## Given instruction
Format the stretch of the listing from the line that contains "Image resolution: width=866" through the end of the listing as a numbered list, omitting blank lines.
— Begin Listing —
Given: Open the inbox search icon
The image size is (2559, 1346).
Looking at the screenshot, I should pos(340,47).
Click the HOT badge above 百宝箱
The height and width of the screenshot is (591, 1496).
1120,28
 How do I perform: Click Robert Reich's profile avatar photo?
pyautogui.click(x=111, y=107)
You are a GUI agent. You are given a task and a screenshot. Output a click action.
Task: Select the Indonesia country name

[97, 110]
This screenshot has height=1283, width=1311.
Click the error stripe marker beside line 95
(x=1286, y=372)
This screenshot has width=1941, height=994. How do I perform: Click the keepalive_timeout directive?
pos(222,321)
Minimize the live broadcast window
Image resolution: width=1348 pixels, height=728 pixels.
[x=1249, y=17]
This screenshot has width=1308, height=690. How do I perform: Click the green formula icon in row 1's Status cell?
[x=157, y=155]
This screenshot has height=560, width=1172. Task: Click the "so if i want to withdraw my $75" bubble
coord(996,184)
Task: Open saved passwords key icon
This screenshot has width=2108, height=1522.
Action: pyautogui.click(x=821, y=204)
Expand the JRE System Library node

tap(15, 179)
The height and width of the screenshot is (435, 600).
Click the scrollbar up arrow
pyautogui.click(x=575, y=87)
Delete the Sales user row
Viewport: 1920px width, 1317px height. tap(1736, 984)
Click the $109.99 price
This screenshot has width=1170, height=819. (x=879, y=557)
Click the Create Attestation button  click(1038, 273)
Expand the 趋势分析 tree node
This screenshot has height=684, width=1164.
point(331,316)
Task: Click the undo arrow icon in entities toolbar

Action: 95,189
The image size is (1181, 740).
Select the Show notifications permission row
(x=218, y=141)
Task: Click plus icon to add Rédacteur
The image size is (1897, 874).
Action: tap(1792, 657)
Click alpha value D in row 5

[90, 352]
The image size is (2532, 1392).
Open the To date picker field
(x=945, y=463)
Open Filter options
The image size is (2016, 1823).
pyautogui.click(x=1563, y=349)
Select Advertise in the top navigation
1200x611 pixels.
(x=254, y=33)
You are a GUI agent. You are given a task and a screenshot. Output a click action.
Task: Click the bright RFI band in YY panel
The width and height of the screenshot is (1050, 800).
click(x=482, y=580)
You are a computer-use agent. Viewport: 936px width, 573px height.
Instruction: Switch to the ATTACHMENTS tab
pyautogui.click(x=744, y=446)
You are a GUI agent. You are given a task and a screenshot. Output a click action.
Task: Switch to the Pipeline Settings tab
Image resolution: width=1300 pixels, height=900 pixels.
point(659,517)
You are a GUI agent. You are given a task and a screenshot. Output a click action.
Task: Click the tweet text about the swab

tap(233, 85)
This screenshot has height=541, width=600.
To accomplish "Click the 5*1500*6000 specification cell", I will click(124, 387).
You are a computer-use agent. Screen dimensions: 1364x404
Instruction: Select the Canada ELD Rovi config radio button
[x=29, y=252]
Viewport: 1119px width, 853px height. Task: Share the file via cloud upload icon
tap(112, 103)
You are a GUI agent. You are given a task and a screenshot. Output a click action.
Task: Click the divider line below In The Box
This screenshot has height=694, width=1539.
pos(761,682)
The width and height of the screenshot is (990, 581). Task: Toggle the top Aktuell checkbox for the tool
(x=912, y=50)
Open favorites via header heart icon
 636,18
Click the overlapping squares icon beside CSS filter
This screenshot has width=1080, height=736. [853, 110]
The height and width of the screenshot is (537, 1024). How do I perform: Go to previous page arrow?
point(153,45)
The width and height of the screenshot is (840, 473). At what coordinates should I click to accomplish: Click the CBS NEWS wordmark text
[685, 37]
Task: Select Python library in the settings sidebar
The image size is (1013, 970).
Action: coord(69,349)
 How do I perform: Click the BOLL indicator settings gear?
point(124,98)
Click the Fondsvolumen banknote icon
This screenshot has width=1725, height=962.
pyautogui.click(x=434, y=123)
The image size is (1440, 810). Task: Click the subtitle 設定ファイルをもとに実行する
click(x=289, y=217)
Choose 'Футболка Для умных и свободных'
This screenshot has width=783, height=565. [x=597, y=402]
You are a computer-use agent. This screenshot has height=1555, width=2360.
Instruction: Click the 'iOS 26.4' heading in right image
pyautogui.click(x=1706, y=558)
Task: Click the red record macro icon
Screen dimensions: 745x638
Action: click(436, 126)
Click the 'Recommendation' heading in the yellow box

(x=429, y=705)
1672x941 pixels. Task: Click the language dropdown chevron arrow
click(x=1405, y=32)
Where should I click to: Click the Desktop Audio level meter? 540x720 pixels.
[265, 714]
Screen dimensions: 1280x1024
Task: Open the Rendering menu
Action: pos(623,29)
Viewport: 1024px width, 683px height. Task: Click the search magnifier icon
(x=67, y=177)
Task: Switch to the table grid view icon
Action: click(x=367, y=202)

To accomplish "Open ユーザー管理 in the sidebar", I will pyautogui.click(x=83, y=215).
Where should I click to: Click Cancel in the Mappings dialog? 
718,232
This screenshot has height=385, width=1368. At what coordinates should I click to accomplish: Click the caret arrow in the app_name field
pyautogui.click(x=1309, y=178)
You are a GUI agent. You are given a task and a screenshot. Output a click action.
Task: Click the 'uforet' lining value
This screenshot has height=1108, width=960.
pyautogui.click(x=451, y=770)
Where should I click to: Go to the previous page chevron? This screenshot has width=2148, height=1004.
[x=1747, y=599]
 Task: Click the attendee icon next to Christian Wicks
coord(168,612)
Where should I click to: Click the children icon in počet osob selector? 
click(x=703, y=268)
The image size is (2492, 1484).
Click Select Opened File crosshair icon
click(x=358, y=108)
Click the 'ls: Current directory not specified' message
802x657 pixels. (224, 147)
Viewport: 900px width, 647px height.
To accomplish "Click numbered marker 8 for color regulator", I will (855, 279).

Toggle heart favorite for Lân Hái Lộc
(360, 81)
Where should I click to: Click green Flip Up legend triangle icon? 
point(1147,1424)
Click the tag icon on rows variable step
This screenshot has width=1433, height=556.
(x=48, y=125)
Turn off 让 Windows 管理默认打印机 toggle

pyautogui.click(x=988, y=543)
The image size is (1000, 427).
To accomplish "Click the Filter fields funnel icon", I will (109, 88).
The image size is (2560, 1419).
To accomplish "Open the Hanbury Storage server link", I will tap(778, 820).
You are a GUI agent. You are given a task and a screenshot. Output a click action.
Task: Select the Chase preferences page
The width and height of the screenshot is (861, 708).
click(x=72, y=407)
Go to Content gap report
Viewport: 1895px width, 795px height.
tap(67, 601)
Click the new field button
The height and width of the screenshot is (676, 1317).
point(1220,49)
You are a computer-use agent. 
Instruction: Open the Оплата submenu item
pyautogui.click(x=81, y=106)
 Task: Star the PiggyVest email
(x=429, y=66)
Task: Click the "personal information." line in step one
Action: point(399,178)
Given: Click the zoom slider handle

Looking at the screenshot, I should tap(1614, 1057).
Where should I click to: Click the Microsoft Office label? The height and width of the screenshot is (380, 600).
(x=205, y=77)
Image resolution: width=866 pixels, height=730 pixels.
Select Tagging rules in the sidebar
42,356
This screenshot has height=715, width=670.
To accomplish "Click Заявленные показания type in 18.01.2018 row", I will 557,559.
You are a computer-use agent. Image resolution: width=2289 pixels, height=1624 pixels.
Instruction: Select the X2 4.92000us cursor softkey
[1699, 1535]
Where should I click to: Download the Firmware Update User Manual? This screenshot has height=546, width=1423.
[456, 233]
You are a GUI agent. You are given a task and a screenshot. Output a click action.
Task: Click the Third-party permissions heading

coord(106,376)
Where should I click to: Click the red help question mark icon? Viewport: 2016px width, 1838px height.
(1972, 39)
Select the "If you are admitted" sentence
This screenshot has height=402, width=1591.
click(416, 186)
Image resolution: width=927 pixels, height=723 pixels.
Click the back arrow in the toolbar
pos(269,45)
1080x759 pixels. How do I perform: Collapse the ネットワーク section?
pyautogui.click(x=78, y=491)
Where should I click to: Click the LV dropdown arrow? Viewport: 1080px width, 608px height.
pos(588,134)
— End Listing —
## Expected answer
1. Image resolution: width=866 pixels, height=730 pixels.
2. Select Tagging rules in the sidebar
3. 42,356
4. This screenshot has height=715, width=670.
5. To accomplish "Click Заявленные показания type in 18.01.2018 row", I will 557,559.
6. You are a computer-use agent. Image resolution: width=2289 pixels, height=1624 pixels.
7. Instruction: Select the X2 4.92000us cursor softkey
8. [1699, 1535]
9. Where should I click to: Download the Firmware Update User Manual? This screenshot has height=546, width=1423.
10. [456, 233]
11. You are a GUI agent. You are given a task and a screenshot. Output a click action.
12. Task: Click the Third-party permissions heading
13. coord(106,376)
14. Where should I click to: Click the red help question mark icon? Viewport: 2016px width, 1838px height.
15. (1972, 39)
16. Select the "If you are admitted" sentence
17. This screenshot has height=402, width=1591.
18. click(416, 186)
19. Image resolution: width=927 pixels, height=723 pixels.
20. Click the back arrow in the toolbar
21. pos(269,45)
22. 1080x759 pixels. How do I perform: Collapse the ネットワーク section?
23. pyautogui.click(x=78, y=491)
24. Where should I click to: Click the LV dropdown arrow? Viewport: 1080px width, 608px height.
25. pos(588,134)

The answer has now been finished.